MRI images can be obtained showing dynamic joint
function in a cinematic fashion, providing valuable
information about the anatomic components of the
joint during function. The fact that this technique does
not use ionizing radiation is a significant advantage.
71. Magnetic resonance image. A, Normal positioning of the
articular disk between the articular eminence and condyle
during translation. B, Image demonstrates anterior disk
displacement without reduction, limiting range of motion.
72. Nuclear Imaging
Nuclear medicine studies involve intravenous injection
of technetium-99, a y-emitting isotope that is
concentrated in areas of active bone metabolism.
Approximately 3 hours after injection of the isotope,
images are obtained using a gamma camera. Single-photon
emission computerized tomography images
can then be used to determine active areas of bone
metabolism.
Although this technique is extremely sensitive, the
information obtained may be difficult to interpret.

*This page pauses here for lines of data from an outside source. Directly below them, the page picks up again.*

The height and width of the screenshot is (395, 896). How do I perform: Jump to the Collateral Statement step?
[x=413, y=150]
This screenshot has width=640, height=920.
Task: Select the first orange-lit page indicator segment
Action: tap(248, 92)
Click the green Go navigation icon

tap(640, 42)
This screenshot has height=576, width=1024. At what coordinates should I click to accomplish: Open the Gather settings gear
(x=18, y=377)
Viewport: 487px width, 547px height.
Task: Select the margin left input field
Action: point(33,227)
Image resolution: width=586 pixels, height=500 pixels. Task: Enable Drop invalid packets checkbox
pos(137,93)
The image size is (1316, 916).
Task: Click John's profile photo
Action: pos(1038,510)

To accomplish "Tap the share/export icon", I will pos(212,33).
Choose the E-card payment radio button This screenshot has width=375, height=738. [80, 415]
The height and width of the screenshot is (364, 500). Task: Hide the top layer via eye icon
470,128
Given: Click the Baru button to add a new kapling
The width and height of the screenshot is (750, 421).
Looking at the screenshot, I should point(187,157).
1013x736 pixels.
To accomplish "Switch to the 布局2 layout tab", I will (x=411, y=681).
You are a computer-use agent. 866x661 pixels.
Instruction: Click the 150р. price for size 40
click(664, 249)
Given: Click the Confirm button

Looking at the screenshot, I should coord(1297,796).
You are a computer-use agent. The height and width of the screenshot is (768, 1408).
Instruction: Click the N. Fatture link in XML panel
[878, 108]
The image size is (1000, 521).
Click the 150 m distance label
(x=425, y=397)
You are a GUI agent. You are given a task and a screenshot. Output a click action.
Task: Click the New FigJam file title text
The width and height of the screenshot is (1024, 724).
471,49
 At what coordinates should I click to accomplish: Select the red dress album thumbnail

Because bone changes, such as degeneration, may
appear identical to repair or regeneration, this
technique must be evaluated cautiously and in
combination with clinical findings.
73. Single-photon
emission computed
tomography (bone
scan). Area of
increased activity is
apparent in both
temporomandibular
joints.
74. Psychological Evaluation
Many patients with temporomandibular pain and
dysfunction of long-standing duration develop
manifestations of chronic pain syndrome behavior.
This complex may include gross exaggeration of
symptoms and clinical depression. The comorbidity of
psychiatric illness and temporomandibular dysfunction
can be as high as 10% to 20% of patients seeking
treatment
A third of these patients is suffering from depression
at the time on initial presentation, whereas more than
two thirds have had a severe depressive episode in
their history.
75. Psychiatric disorders may elicit somatic
components through parafunctional habits
resulting in dystonia and myalgia, and individuals
with chronic pain commonly have a higher
incidence of concomitant anxiety disorders.
Behavioral changes associated with pain and
dysfunction can be elicited in the history through
questions regarding functional limitation that
results from the patient's symptoms.
If the functional limitation appears to be excessive
compared with the patient's clinical signs or the
patient appears to be clinically depressed, further
psychological evaluation may be warranted.